Sunday, 29 June 2008

A victory for football

Spain, the tournament’s finest team from start to finish, were tonight crowned champions of Europe in Vienna, and rightly so. Their style has, at times, echoed the best of the Brazilian teams from the 50s to the 70s, since PelĂ© and co. lit up the playing field with their effortless passing and movement, and even the more recent brand of ‘total football’ as played by Johan Cruyff and his Dutch Masters of the 1970s, where the team played as a coherent unit, players filling in other positions when others broke free to attack or defend as the game ebbed and flowed.

While the Spanish victory may go down as a vindication of so many pundits’ conviction that they were tournament favourites, it stood in counterpoint to the German side’s incredible (yet, oddly believable) achievement of reaching the final.
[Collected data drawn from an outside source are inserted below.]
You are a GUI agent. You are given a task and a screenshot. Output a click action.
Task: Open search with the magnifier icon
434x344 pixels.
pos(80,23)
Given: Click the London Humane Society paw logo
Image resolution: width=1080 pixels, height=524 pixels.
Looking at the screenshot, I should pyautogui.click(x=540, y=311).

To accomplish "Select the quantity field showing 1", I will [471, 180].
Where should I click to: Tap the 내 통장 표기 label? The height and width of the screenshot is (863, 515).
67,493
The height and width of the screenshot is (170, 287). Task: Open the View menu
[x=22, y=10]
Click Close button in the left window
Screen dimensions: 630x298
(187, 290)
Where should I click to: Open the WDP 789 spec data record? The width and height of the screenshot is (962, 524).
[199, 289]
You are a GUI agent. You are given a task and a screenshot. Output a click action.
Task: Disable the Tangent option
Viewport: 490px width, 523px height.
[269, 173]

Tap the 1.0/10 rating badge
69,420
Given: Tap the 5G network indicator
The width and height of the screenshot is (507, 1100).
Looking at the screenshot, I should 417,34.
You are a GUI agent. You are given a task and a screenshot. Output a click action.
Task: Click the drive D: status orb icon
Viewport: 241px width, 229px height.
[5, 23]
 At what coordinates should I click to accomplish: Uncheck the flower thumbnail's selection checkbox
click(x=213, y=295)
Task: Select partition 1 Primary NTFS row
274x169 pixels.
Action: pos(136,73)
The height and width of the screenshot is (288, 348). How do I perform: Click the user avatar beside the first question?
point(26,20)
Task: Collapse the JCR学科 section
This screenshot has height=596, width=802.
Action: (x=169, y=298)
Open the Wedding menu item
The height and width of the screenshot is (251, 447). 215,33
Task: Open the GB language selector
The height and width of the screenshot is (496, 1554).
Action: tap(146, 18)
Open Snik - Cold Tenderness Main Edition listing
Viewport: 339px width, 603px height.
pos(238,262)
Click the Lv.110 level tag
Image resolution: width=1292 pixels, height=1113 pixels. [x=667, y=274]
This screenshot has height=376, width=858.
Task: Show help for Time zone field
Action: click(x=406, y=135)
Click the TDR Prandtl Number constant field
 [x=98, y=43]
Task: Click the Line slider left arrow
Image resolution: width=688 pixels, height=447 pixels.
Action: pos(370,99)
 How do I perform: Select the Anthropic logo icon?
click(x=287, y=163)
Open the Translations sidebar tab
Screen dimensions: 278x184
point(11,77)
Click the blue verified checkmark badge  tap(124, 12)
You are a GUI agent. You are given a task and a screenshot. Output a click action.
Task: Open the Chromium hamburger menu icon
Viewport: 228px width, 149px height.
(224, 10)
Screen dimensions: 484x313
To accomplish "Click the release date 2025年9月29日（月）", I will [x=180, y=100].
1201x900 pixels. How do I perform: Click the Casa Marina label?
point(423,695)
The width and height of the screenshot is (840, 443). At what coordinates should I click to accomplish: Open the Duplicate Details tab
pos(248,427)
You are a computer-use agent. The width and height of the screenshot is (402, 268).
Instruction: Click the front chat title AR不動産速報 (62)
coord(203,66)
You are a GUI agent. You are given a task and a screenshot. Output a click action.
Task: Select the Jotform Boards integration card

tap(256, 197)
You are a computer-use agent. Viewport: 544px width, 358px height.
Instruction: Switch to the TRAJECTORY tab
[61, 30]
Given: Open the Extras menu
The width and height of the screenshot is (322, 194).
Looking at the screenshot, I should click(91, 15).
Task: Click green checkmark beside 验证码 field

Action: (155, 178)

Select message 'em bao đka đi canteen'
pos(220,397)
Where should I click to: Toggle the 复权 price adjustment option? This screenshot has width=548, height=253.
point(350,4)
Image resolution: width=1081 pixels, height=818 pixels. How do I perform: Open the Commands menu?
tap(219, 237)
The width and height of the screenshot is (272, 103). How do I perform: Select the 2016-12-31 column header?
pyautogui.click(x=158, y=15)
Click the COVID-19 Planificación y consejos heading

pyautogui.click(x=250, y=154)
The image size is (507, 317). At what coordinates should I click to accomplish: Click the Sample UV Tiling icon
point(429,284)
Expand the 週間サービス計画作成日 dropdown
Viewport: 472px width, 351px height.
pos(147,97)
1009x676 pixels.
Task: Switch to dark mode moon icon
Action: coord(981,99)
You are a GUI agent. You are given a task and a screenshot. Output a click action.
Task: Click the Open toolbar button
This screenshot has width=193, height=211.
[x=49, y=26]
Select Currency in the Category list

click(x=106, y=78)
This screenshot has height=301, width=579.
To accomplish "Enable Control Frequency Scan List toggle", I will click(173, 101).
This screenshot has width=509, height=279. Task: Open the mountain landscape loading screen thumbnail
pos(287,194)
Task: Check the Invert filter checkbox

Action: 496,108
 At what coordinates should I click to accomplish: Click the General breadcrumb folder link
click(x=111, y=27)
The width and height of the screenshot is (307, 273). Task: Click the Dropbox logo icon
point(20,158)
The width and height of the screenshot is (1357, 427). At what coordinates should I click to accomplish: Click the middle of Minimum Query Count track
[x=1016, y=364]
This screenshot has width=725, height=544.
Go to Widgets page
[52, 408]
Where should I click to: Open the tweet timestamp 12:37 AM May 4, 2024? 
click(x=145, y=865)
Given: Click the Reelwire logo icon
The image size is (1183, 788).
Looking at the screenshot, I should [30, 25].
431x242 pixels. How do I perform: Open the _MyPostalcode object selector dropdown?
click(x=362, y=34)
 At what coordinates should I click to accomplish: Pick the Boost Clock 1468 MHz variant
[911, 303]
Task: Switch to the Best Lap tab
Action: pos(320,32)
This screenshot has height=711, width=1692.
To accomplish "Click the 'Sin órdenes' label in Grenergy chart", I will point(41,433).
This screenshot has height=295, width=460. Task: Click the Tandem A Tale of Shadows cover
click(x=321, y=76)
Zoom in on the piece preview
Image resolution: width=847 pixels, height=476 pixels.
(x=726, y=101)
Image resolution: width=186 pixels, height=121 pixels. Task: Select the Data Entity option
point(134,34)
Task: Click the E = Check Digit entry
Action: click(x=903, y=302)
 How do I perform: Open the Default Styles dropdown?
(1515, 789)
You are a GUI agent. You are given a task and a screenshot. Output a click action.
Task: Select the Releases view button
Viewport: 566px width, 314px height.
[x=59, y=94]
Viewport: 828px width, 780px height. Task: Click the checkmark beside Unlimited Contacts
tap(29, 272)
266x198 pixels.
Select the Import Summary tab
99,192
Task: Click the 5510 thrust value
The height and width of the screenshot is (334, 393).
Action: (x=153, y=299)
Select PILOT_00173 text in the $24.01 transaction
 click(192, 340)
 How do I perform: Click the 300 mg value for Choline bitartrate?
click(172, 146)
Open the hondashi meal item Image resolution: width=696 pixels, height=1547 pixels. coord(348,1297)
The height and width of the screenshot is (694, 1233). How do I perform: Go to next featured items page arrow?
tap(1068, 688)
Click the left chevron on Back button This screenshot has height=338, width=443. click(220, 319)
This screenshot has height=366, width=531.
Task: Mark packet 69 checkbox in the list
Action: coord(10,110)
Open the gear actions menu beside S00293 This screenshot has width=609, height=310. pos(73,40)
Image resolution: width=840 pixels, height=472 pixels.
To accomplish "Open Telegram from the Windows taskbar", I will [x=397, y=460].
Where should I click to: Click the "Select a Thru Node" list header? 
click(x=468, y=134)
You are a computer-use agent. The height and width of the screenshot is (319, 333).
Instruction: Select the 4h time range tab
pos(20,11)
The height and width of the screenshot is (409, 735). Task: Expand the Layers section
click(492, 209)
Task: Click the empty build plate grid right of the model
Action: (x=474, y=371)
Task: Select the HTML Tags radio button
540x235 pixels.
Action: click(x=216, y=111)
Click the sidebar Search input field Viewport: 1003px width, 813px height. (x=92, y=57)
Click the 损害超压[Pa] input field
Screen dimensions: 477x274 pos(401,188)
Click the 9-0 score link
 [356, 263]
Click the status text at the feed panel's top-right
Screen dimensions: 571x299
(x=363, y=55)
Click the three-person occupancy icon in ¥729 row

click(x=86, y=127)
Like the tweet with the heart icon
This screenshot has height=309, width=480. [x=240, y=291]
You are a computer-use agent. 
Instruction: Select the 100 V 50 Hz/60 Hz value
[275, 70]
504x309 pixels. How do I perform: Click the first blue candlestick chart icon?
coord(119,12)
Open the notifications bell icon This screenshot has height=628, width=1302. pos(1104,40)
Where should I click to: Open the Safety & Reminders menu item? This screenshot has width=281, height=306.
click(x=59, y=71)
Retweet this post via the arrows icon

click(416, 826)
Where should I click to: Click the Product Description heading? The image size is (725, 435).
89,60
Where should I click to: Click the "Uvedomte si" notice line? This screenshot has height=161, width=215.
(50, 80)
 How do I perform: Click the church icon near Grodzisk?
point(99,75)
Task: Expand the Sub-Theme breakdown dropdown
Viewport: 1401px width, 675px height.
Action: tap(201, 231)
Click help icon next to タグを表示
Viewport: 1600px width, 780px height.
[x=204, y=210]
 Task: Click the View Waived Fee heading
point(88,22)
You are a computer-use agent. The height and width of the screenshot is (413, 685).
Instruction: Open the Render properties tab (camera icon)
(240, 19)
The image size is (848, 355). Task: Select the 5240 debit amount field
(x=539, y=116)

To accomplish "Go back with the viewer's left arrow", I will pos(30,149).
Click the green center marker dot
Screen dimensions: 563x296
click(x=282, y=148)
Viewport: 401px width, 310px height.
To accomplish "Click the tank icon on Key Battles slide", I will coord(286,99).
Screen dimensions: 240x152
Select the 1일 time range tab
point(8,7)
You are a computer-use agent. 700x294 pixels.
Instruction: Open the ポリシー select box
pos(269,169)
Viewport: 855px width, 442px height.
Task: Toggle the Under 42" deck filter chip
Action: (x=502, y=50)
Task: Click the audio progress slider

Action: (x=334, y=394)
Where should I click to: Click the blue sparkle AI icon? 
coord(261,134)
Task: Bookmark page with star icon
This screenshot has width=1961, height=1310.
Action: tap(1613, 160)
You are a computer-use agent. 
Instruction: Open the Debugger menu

Their performance, and defeat, against a delightful Croatian side in the second game of the group stages left many thinking they would finally shrug off their recent ‘fluky’ reputation and fail to even progress beyond the group stages (having been uable to even win a game in the competition prior to this year's opening victory against Poland since football 'came home' in 1996, when they eventually ran out as winners against an unfancied Czech Republic side at Wembley).

At the end of the game, the BBC pundits reclined in their chairs and contented that tonight had been a “victory for football”, and that the Spanish side had reminded us how football should be played. So much is true, but more than this they reminded just why we love this beautiful game so very, very much.